LSF_NIOS_JOBSTATUS_INTERVAL

Syntax

LSF_NIOS_JOBSTATUS_INTERVAL=time_minutes

Description

Time interval at which NIOS polls mbatchd to check if a job is still running. Applies to interactive batch jobs and blocking jobs.

Use this parameter if you have scripts that depend on an exit code being returned.

If this parameter is not defined and a network connection is lost, mbatchd cannot communicate with NIOS and the return code of a job is not retrieved.

When LSF_NIOS_JOBSTATUS_INTERVAL is defined, NIOS polls mbatchd on the defined interval to check if a job is still running (or pending). NIOS continues to poll mbatchd until it receives an exit code or mbatchd responds that the job does not exist (if the job has already been cleaned from memory for example).

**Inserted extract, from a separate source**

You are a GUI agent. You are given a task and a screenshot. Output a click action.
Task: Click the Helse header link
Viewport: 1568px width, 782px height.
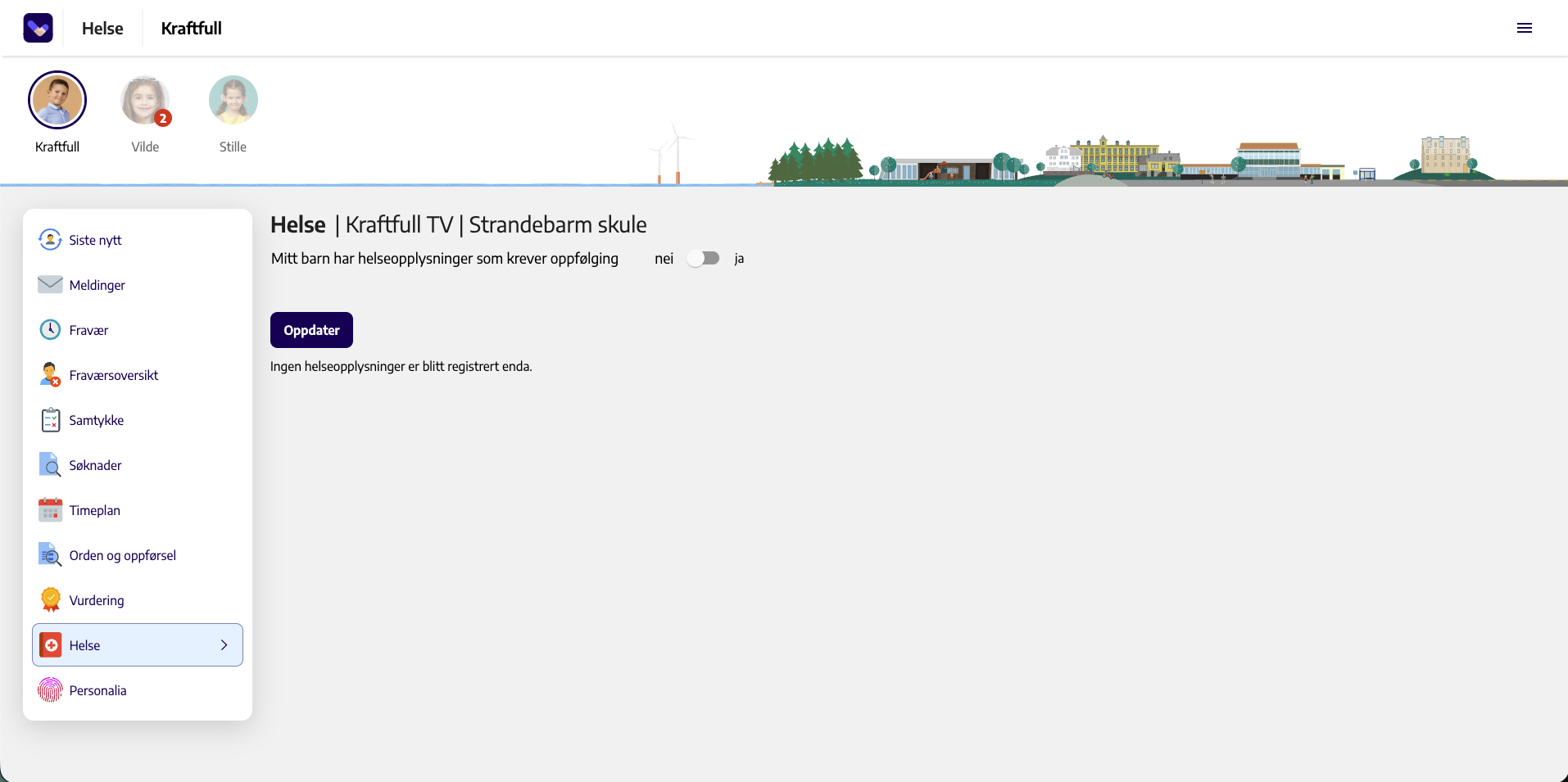102,28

For interactive jobs NIOS polls mbatchd to retrieve a job's exit status when this parameter is enabled and:
  • the connection between NIOS and the job RES is broken. For example, a network failure between submission host and execution host occurs.
  • job RES runs abnormally. For example, it is out of memory.
  • job is waiting for dispatch.

For blocking jobs, NIOS will always poll mbatchd to retrieve a job's exit status when this parameter is enabled,

If an exit code cannot be retrieved, NIOS generates an error message and the code -11.

Valid values

Any integer greater than zero.

Default

Not defined

Notes

Set this parameter to large intervals such as 15 minutes or more so that performance is not negatively affected if interactive jobs are pending for too long. NIOS always calls mbatchd on the defined interval to confirm that a job is still pending and this may add load to mbatchd.

See also

Environment variable LSF_NIOS_PEND_TIMEOUT